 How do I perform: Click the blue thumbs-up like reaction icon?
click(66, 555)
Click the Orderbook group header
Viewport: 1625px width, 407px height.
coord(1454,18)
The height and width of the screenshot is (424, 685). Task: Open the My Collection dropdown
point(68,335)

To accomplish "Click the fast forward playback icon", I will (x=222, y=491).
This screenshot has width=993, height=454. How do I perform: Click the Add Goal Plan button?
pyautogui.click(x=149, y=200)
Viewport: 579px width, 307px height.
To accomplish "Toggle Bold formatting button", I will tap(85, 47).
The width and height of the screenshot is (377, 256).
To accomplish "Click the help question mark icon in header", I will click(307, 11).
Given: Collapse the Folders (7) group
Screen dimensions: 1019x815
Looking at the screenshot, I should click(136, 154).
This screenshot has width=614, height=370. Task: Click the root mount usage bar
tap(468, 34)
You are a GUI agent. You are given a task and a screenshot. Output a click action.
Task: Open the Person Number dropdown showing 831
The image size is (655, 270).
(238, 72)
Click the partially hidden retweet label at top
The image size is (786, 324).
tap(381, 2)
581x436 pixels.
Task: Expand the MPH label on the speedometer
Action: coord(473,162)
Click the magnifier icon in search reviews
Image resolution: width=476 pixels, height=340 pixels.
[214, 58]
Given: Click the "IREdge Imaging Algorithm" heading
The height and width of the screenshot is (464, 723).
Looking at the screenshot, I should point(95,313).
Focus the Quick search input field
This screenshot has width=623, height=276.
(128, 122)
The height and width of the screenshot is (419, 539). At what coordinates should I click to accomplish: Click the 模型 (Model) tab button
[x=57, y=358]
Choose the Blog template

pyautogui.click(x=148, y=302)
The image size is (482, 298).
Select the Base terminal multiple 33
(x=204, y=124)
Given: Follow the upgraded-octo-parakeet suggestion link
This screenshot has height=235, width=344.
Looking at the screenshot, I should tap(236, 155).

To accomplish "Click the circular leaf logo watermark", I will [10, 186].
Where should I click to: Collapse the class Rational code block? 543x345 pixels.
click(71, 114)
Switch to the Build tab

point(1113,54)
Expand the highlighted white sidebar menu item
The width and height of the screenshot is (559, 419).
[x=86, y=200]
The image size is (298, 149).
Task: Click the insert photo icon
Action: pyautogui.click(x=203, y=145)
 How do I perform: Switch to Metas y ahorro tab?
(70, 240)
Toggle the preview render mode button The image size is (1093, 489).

** Assigned task **
All lines from the one that contains "The image size is (482, 298)." to the last line above must be given again exactly, with both included and nothing added.

** Exercise solution **
The image size is (482, 298).
Select the Base terminal multiple 33
(x=204, y=124)
Given: Follow the upgraded-octo-parakeet suggestion link
This screenshot has height=235, width=344.
Looking at the screenshot, I should tap(236, 155).

To accomplish "Click the circular leaf logo watermark", I will [10, 186].
Where should I click to: Collapse the class Rational code block? 543x345 pixels.
click(71, 114)
Switch to the Build tab

point(1113,54)
Expand the highlighted white sidebar menu item
The width and height of the screenshot is (559, 419).
[x=86, y=200]
The image size is (298, 149).
Task: Click the insert photo icon
Action: pyautogui.click(x=203, y=145)
 How do I perform: Switch to Metas y ahorro tab?
(70, 240)
Toggle the preview render mode button The image size is (1093, 489).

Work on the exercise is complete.